Lei sospirò ed emise un mugolio di approvazione. Castle sorrise sentendo finalmente il corpo di Kate sciogliersi dalla tensione accumulata. La lontananza gli aveva fatto apprezzare anche di più il contatto con la sua pelle, il piacere che le sue mani gli regalavano, il suo profumo, la voluttà che sprigionava il suo corpo agile ed elastico. Ma anche una sensazione di completezza, non si era mai sentito così bene come tra le sue braccia.
“Piscina. Ottimo. Pochi indumenti per frequentarla. Ne possiedo una tutta mia.” Elencò compiaciuto.
“Visto che abbiamo qualche giorno libero e qui sta per rientrare la mia numerosa famiglia più simpatici scrocconi al seguito, che ne dici di tornare negli Hemptons? La piscina tutta per noi… saremo soli tutto il tempo ed i vestiti potrebbero essere un optional non necessario…” Lei annuì giocherellando con le sue mani e sfregando il naso sulla sua guancia.
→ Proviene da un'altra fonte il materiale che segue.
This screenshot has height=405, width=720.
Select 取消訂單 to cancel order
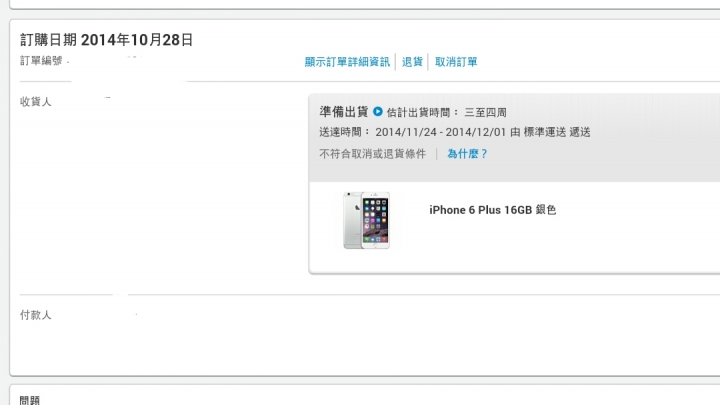tap(456, 62)
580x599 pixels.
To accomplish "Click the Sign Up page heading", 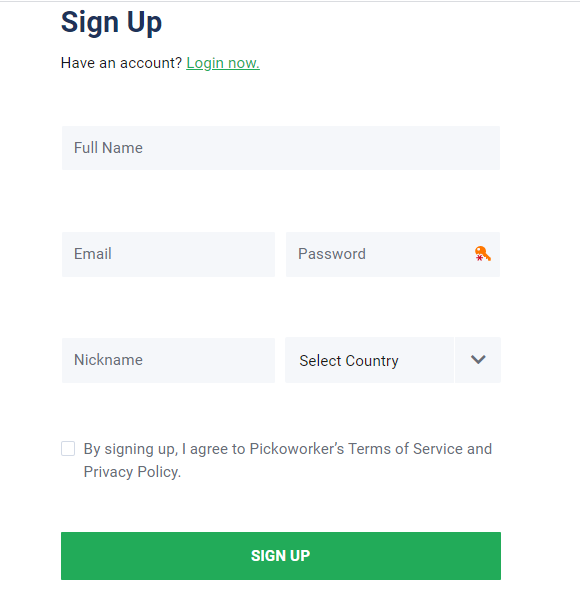I will tap(112, 23).
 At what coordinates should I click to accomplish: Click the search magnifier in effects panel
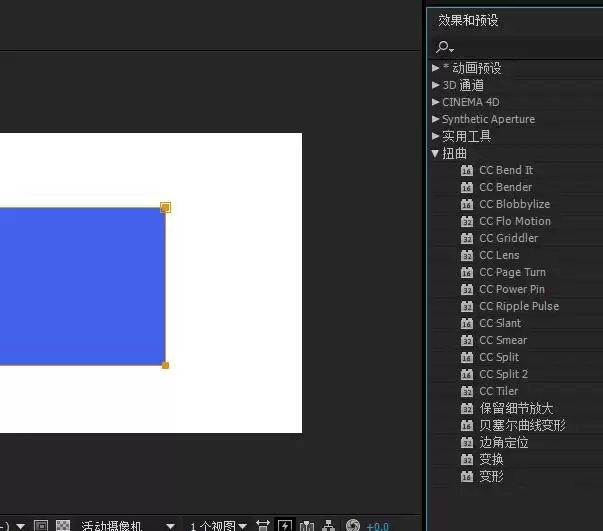pos(445,48)
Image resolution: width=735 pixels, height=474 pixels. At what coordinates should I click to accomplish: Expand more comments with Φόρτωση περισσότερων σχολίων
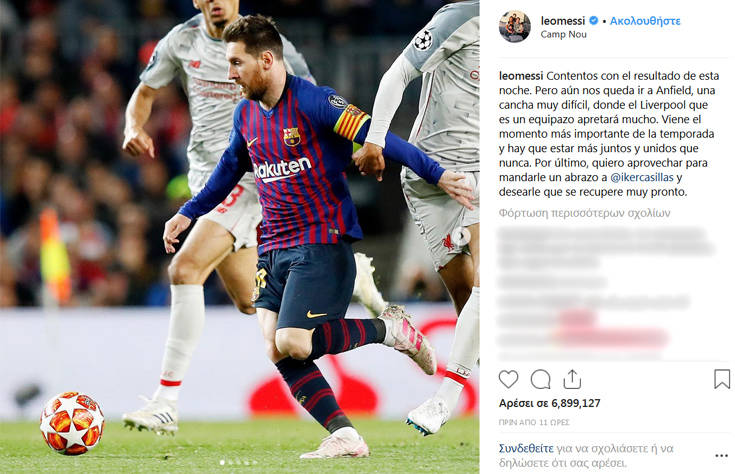click(x=585, y=213)
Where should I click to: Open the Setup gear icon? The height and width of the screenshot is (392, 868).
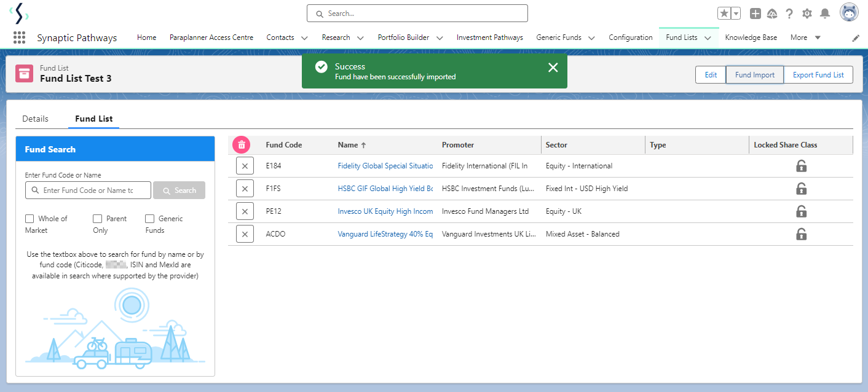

Il sorriso di Kate si allargò sulle sue labbra mentre Castle la baciava dolcemente. Kate andò ad approfondire il bacio con voracità ma il campanello fece sobbalzare entrambi.
Castle chiuse gli occhi. “Pace finita…” mormorò con aria contrita.
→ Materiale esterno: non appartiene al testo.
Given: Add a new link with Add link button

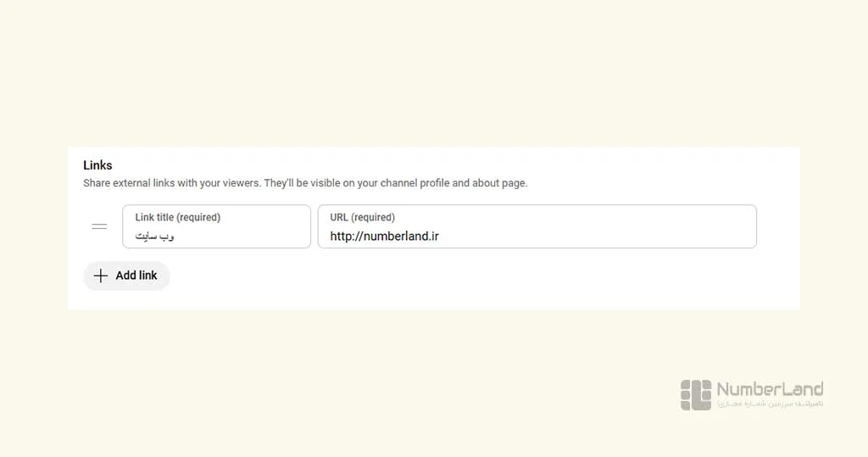Looking at the screenshot, I should [x=126, y=276].
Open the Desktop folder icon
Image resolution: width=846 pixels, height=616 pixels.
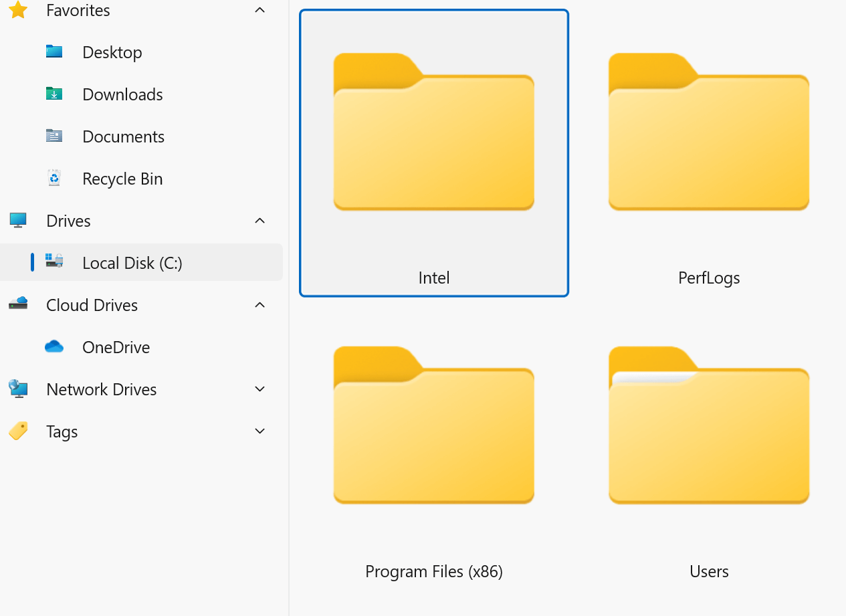54,52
Kate si alzò con decisione dal divano, come se all’improvviso fosse diventato ustionante.
“La valigia è già pronta. Preparo il costume, tu apri la porta o i tuoi penseranno al peggio.”
“Pensavo che il costume non ci servisse…” replicò Castle andando ad aprire la porta.
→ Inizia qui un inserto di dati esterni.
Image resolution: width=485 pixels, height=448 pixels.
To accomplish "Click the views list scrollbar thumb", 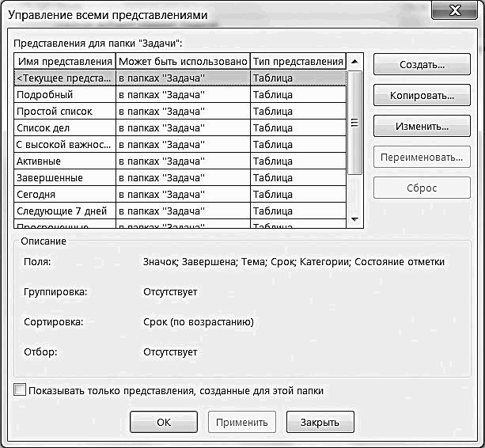I will (354, 123).

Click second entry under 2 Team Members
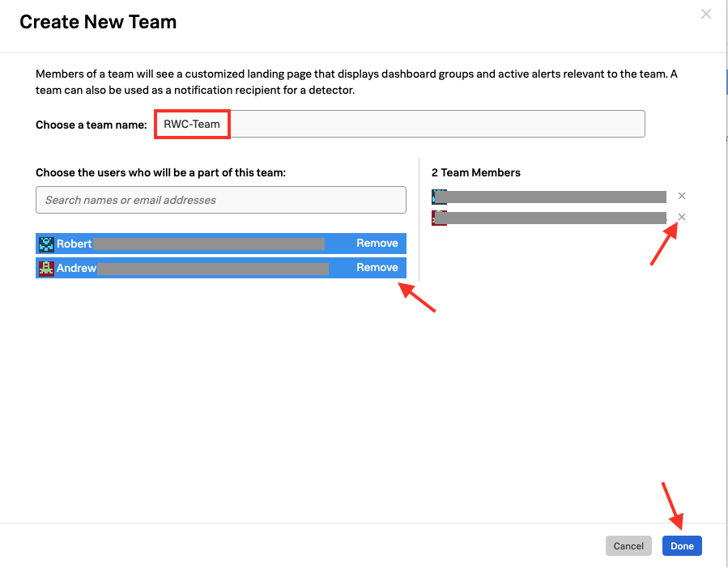[x=556, y=218]
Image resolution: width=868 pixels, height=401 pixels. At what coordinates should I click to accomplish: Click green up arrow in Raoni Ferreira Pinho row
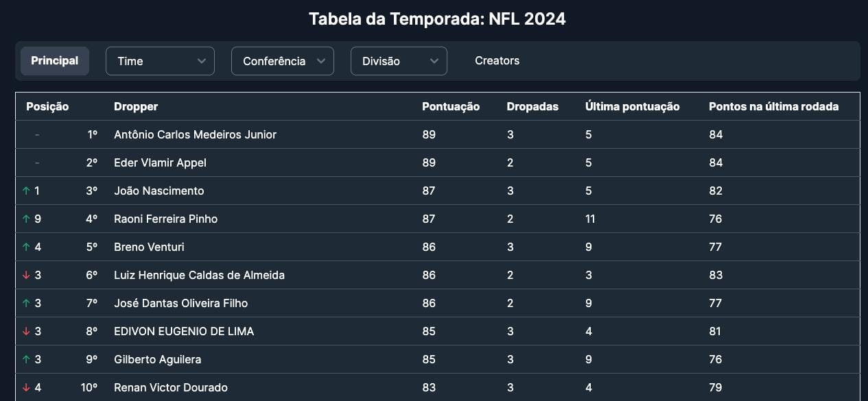[26, 219]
Martha entrò con un paio di grandi borse da shopping. “Richard caro, eri occupato?” Disse divertita.
“Sì madre. Perspicace…”
Alexis arrivò accompagnata da Pi con borse della spesa piene di frutta esotica e verdure.
“Scorte per l’inverno?” Chiese Castle indispettito. A costo di essere considerato meschino e anche un po’ taccagno, voleva riuscire a fare quella domanda che stava lì appesa alla punta della lingua da un po’, quella domanda che sorgeva spontanea alla vista di quanta roba Pi riusciva a consumare e a ridurre a poltiglie disgustose e dall’aspetto dubbio.
“Ciao papà… non indovinerai mai cosa abbiamo scoperto. A due isolati da qui hanno aperto questo nuovo store con un’incredibile varietà di frutta e verdura proveniente da ogni angolo del mondo.” Disse elettrizzata.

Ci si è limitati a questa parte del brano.